An update about running the v0.4.1.0. The cosbensh hung up with exactly the same error after running for 40 hours.

— Reply to this email directly or view it on GitHubhttps://github.com/intel-cloud/cosbench/issues/289#issuecomment-163679325.

mzhou15 commented 8 years ago

@ywang19 Sorry, it may take a while for us to get permission to access the Swift cluster's log. From the cosbench log, the server reset the connection and cosbench supposed to abort the mission but it failed.

I find some comments in the source code cosbench/dev/cosbench-ampli/src/com/intel/cosbench/client/amplistor/AmpliClient.java (pasted below). It is our symptom but our Swift cluster uses swauth, which I assume doesn't use digest authorization.
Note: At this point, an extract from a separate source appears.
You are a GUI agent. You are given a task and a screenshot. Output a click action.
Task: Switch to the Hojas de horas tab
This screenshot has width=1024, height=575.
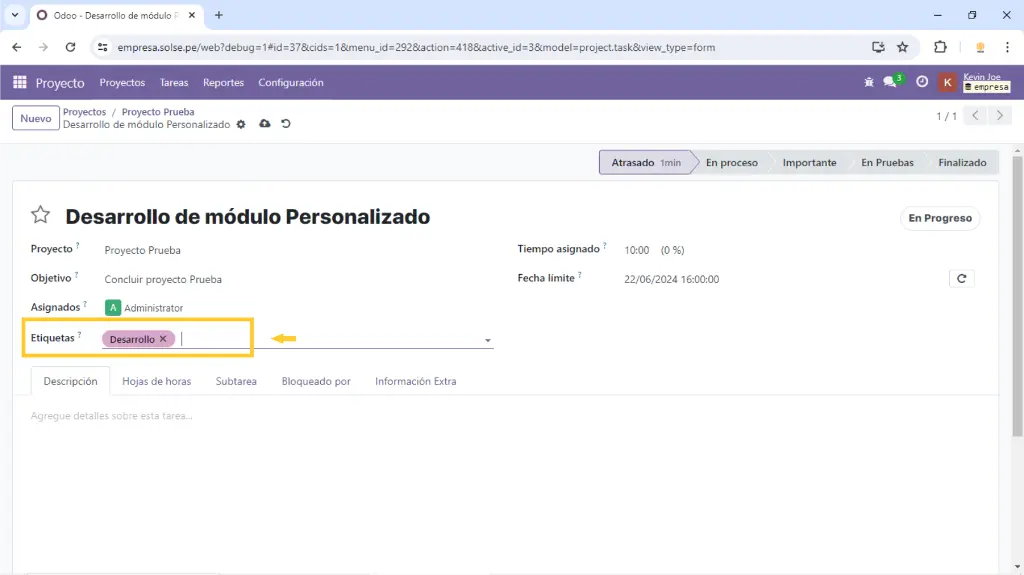[x=156, y=381]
Anyway, could you talk more about how to implement the workaround of "convert streamed (non-repeatable) entity to self-contained (repeatable)"? Many thanks!

/*
 * If you try to PUT from a stream to a server that uses Digest
 * authorization, the operation will fail, because the authorization
 * handling will cause
 * "org.apache.http.client.NonRepeatableRequestException: Cannot retry request with a non-repeatable request entity."
 * Semi-precise explanation of this issue: Issuing a PUT from a stream leads
 * to the httpclient library using a non-repeatable (streamed) entity. But
 * the authorization process makes the library to repeat the request (1. try
 * unauthorized, 2. server say 401 Unauthorized, use Digest, 3. client
 * retries with Digest, but this will fail, due to the nature of
 * non-repeatable streamed entity).
 * 
 * the workaround is to convert streamed (non-repeatable) entity to
 * self-contained (repeatable).
 */
ywang19 commented 8 years ago

ByteArrayEntity or FileEntiy are repeatable, but they may have performance implications.
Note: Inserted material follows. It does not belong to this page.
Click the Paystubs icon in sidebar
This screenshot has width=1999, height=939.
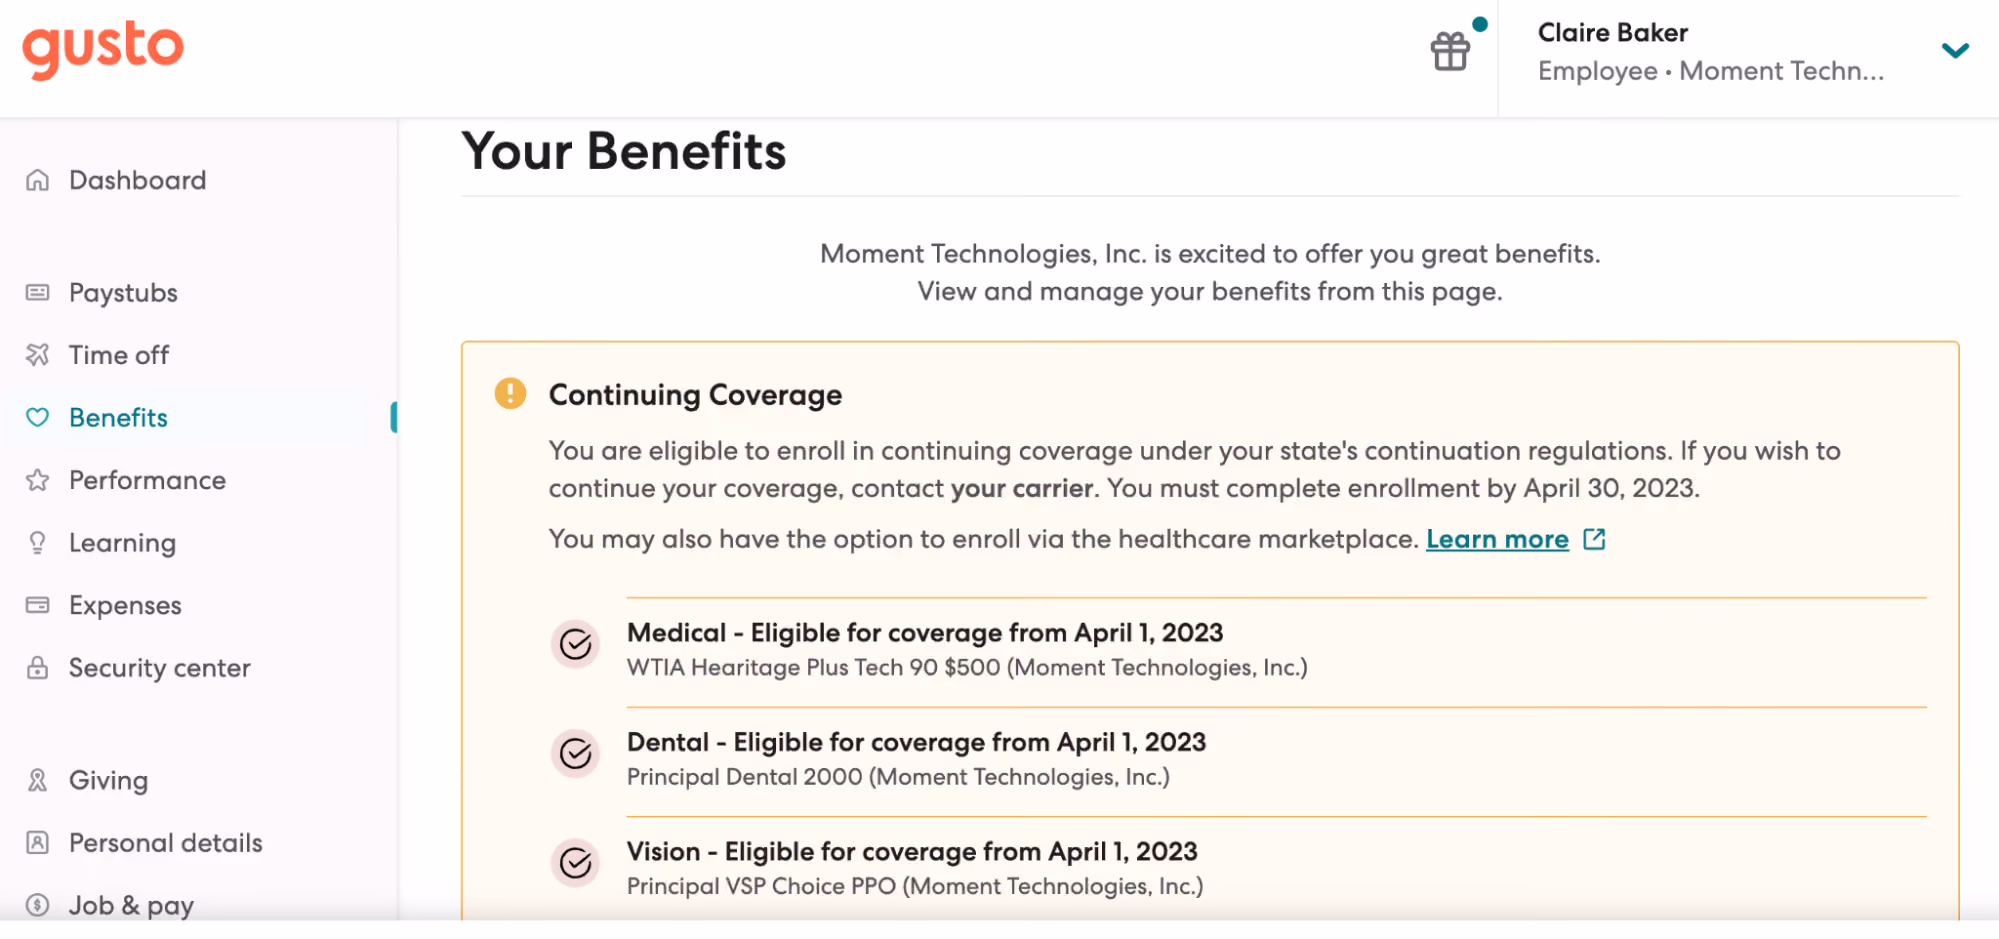pos(37,292)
From: mzhou15 [mailto:notifications@github.com] Sent: Tuesday, December 15, 2015 1:51 AM To: intel-cloud/cosbench Cc: Wang, Yaguang Subject: Re: [cosbench] "Cannot retry request with a non-repeatable request entity" error (#289)
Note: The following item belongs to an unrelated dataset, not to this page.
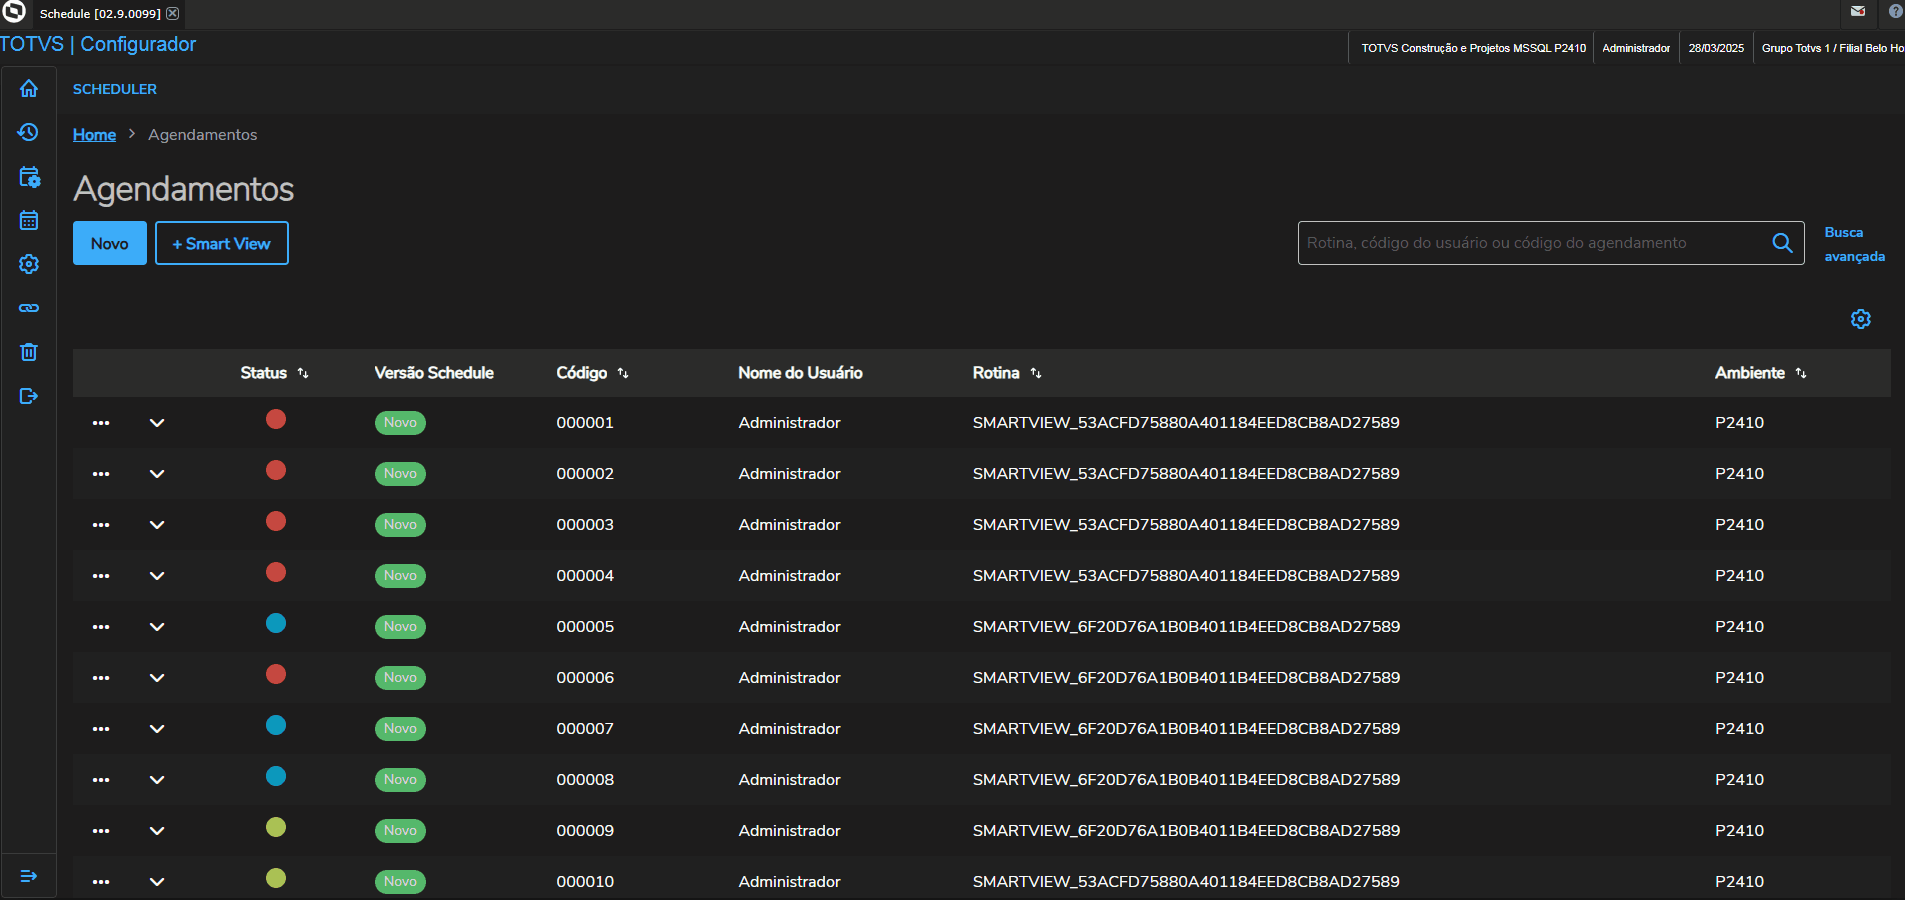Click the mail envelope icon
@ywang19https://github.com/ywang19 Sorry, it may take a while for us to get permission to access the Swift cluster's log. From the cosbench log, the server reset the connection and cosbench supposed to abort the mission but it failed.

I find some comments in the source code cosbench/dev/cosbench-ampli/src/com/intel/cosbench/client/amplistor/AmpliClient.java (pasted below). It is our symptom but our Swift cluster uses swauth, which I assume doesn't use digest authorization.

Anyway, could you talk more about how to implement the workaround(convert streamed (non-repeatable) entity to self-contained (repeatable) )? Many thanks!

— Reply to this email directly or view it on GitHubhttps://github.com/intel-cloud/cosbench/issues/289#issuecomment-164508620.

ywang19 commented 8 years ago

If this is occurring at connection reset, it seems we can ignore it, the modification is to just catch the exception. If you got the exception type, the modification is easy.

From: mzhou15 [mailto:notifications@github.com] Sent: Tuesday, December 15, 2015 1:55 AM To: intel-cloud/cosbench Cc: Wang, Yaguang Subject: Re: [cosbench] "Cannot retry request with a non-repeatable request entity" error (#289)

@ywang19https://github.com/ywang19 Sorry, it may take a while for us to get permission to access the Swift cluster's log. From the cosbench log, the server reset the connection and cosbench supposed to abort the mission but it failed.

I find some comments in the source code cosbench/dev/cosbench-ampli/src/com/intel/cosbench/client/amplistor/AmpliClient.java (pasted below). It is our symptom but our Swift cluster uses swauth, which I assume doesn't use digest authorization.

Anyway, could you talk more about how to implement the workaround of "convert streamed (non-repeatable) entity to self-contained (repeatable)"? Many thanks!

/*

— Reply to this email directly or view it on GitHubhttps://github.com/intel-cloud/cosbench/issues/289#issuecomment-164509594.

mzhou15 commented 8 years ago

@ywang19 I followed your instruction, caught the ClientProtocolException and ignore it, now the cosbench has been running without hanging for almost one month. Thanks very much for your help!